__INFORMATION SHOWN__:
────────

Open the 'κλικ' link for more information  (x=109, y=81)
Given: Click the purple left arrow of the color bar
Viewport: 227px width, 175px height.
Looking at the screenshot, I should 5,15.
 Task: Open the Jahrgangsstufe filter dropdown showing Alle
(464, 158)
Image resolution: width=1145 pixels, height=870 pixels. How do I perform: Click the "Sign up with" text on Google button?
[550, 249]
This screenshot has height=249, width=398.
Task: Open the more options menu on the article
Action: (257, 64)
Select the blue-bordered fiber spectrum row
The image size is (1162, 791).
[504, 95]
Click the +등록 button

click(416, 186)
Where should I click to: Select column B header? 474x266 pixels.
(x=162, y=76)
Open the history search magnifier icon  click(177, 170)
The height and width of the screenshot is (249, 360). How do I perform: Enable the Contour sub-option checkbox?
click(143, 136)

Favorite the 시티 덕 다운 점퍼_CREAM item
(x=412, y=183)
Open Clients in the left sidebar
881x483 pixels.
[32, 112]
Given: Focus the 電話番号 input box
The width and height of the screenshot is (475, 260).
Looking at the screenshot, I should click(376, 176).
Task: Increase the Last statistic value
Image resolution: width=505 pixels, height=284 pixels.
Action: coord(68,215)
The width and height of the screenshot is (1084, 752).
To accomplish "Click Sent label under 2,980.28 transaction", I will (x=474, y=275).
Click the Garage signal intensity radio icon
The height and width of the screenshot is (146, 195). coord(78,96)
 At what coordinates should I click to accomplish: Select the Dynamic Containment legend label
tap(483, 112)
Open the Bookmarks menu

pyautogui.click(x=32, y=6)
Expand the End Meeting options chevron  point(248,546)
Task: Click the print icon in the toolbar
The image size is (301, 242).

────────

__TASK OBJECTIVE__: The required output is every line above from the one with "Viewport: 227px width, 175px height." down to the one with "Task: Increase the Last statistic value", restated word for word, ends included.

__RESPONSE BELOW__:
Viewport: 227px width, 175px height.
Looking at the screenshot, I should 5,15.
 Task: Open the Jahrgangsstufe filter dropdown showing Alle
(464, 158)
Image resolution: width=1145 pixels, height=870 pixels. How do I perform: Click the "Sign up with" text on Google button?
[550, 249]
This screenshot has height=249, width=398.
Task: Open the more options menu on the article
Action: (257, 64)
Select the blue-bordered fiber spectrum row
The image size is (1162, 791).
[504, 95]
Click the +등록 button

click(416, 186)
Where should I click to: Select column B header? 474x266 pixels.
(x=162, y=76)
Open the history search magnifier icon  click(177, 170)
The height and width of the screenshot is (249, 360). How do I perform: Enable the Contour sub-option checkbox?
click(143, 136)

Favorite the 시티 덕 다운 점퍼_CREAM item
(x=412, y=183)
Open Clients in the left sidebar
881x483 pixels.
[32, 112]
Given: Focus the 電話番号 input box
The width and height of the screenshot is (475, 260).
Looking at the screenshot, I should click(376, 176).
Task: Increase the Last statistic value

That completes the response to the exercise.